# [Material provided]
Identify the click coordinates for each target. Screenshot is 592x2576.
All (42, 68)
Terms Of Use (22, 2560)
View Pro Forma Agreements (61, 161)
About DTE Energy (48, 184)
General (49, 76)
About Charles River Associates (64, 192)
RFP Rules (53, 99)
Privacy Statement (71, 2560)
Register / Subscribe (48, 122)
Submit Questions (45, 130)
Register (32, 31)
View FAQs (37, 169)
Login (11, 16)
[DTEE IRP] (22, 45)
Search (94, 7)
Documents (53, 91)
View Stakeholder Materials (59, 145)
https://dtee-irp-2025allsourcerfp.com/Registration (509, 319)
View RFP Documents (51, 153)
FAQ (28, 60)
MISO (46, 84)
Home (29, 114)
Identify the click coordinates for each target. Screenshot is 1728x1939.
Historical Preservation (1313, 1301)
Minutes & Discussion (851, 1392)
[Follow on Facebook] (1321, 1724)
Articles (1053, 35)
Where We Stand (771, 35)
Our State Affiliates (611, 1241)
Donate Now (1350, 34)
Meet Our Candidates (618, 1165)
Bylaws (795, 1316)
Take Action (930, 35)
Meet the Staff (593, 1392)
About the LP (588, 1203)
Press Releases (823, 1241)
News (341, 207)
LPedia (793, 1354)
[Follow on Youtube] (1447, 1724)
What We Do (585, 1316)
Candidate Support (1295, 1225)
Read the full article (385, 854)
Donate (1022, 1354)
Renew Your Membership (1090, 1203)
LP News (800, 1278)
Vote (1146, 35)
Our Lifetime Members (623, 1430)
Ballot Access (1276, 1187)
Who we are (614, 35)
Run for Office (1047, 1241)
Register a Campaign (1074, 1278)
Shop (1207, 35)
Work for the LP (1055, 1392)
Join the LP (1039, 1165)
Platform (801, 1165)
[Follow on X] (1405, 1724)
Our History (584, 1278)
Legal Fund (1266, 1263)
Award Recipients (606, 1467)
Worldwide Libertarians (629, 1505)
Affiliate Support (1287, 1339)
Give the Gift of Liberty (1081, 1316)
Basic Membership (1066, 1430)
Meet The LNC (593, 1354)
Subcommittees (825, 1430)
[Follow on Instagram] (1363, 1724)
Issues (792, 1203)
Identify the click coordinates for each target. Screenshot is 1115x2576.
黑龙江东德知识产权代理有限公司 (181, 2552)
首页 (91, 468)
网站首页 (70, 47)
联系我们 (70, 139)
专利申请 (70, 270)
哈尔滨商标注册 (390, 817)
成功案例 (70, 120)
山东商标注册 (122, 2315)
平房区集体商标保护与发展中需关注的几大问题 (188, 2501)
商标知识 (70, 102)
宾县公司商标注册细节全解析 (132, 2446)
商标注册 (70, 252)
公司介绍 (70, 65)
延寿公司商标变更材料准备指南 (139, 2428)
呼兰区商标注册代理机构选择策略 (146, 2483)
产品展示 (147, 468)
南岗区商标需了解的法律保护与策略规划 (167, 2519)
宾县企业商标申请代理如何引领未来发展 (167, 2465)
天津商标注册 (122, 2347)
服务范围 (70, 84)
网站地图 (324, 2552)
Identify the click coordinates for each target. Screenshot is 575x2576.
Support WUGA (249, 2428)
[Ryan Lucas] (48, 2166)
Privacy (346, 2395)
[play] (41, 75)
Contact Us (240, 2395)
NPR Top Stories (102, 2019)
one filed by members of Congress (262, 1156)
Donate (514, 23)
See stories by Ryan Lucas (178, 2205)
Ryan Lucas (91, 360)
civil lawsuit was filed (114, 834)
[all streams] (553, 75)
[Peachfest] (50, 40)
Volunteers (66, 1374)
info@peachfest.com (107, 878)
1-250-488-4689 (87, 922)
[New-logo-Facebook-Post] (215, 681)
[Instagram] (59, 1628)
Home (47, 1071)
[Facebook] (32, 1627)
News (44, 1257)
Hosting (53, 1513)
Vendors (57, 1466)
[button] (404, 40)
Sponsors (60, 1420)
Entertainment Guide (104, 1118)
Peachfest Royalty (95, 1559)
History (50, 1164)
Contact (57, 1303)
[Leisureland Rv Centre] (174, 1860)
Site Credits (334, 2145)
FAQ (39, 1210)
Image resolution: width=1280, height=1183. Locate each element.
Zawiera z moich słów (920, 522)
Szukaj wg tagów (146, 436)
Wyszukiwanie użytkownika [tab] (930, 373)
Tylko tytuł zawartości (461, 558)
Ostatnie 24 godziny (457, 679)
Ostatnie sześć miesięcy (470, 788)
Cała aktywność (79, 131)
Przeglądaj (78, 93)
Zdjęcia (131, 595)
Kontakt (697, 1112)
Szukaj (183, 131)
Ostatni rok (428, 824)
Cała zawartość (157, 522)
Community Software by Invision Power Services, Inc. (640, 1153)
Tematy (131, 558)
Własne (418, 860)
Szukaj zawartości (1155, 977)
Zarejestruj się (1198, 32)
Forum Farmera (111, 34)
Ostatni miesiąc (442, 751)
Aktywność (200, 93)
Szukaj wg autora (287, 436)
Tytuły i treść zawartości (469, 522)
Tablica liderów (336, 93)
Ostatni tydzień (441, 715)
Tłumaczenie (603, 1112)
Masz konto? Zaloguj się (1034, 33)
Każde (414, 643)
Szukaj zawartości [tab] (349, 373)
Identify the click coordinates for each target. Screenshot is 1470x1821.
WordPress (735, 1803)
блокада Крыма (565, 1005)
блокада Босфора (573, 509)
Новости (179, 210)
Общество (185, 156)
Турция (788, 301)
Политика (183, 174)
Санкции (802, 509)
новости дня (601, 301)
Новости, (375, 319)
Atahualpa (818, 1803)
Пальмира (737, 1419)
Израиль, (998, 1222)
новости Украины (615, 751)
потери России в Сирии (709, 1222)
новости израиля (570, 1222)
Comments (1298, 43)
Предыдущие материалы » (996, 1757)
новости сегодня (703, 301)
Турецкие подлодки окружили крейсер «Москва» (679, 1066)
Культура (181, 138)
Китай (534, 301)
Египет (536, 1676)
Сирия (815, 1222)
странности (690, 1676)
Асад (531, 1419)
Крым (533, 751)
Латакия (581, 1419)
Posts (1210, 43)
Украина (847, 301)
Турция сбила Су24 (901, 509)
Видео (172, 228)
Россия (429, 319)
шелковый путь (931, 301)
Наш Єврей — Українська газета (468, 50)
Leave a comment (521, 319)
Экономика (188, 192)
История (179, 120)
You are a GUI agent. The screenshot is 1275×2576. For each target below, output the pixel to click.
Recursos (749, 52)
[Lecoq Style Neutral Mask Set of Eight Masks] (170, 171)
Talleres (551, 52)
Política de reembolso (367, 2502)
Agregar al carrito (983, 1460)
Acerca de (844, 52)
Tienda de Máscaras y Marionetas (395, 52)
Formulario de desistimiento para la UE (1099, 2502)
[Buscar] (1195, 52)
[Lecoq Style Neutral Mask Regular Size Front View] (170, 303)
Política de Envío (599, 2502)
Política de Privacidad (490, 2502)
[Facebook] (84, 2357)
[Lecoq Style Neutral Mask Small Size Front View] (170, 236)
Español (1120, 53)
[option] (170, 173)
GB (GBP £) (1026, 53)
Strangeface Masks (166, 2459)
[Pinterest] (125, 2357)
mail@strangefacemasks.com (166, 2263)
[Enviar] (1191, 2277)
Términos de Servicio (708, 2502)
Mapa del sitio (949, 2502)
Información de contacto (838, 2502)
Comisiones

# [Exercise directions]
Please repeat word for word the lines above that run from the beginning through the line containing "Submit Questions (45, 130)", keeping both the first and that last line.

# [Solution below]
Identify the click coordinates for each target. Screenshot is 592x2576.
All (42, 68)
Terms Of Use (22, 2560)
View Pro Forma Agreements (61, 161)
About DTE Energy (48, 184)
General (49, 76)
About Charles River Associates (64, 192)
RFP Rules (53, 99)
Privacy Statement (71, 2560)
Register / Subscribe (48, 122)
Submit Questions (45, 130)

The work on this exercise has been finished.